British writer (1864–1942)

Wilfred Whitten (1864–1942) was a British writer and editor. His pseudonym was "John O'London", from where the influential John O'London's Weekly obtained its name.

Whitten was assistant editor of The Academy from 1896 to 1902. He served as acting editor of T. P.'s Weekly (founded by T. P. O'Connor) from its establishment in 1902 until 1911, sharing responsibilities with J. A. T. Lloyd.

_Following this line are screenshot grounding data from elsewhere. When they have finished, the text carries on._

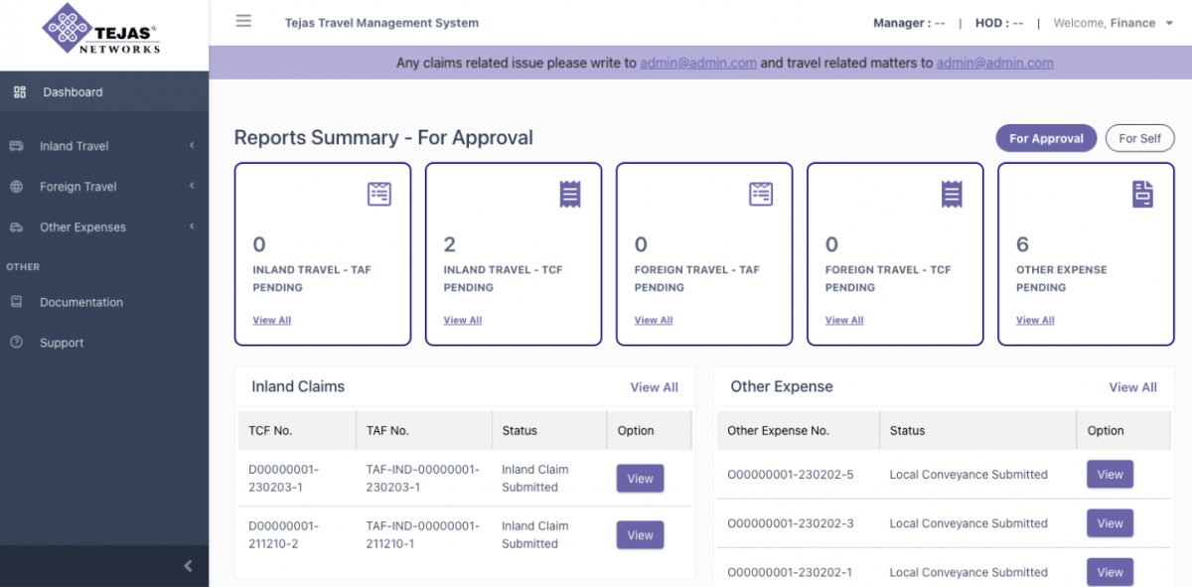Switch view to For Self
Viewport: 1192px width, 587px height.
tap(1139, 138)
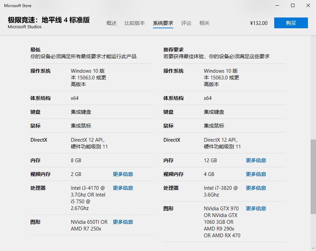
Task: Click the Microsoft Store title bar label
Action: pyautogui.click(x=18, y=5)
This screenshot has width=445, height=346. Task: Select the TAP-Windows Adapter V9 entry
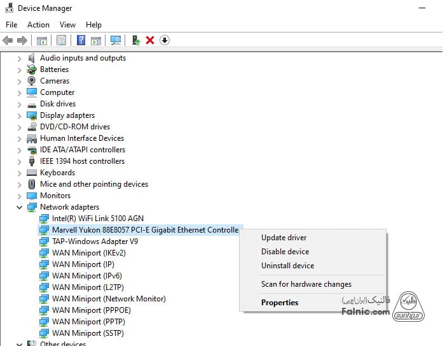pos(95,241)
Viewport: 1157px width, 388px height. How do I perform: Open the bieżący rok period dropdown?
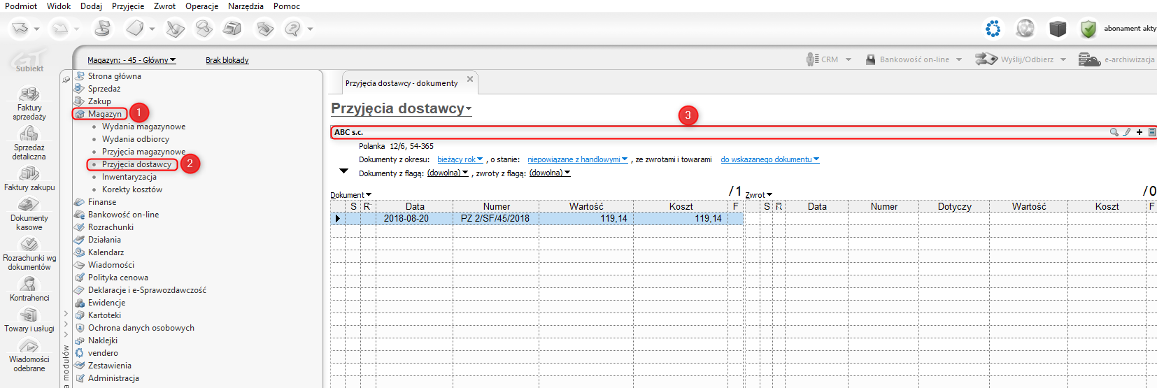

Whitten worked for the Daily Mail from 1916 to 1919, when he founded John O'London's Weekly, for which he worked until 1936. Sidney Dark, who joined John O'London's Weekly, considered Whitten to be "one of the most attractive men of letters that I have ever known". He was also a good talker and a master of accuracy.

==Select bibliography==
- The World's Library of Best Books
- Good and Bad English (1950)
- London Stories (1926)
- Daniel Defoe (1900)
- Treasure trove: being good things lost and found
- Unposted Letters Concerning Life & Literature
- Nollekens and His Times
- London in poetry and poets in London (1906)
- Quaker Pictures
- A Londoner's London (1912)
- The City Man's City (1911)
- Unfamiliar Fleet Street (1912)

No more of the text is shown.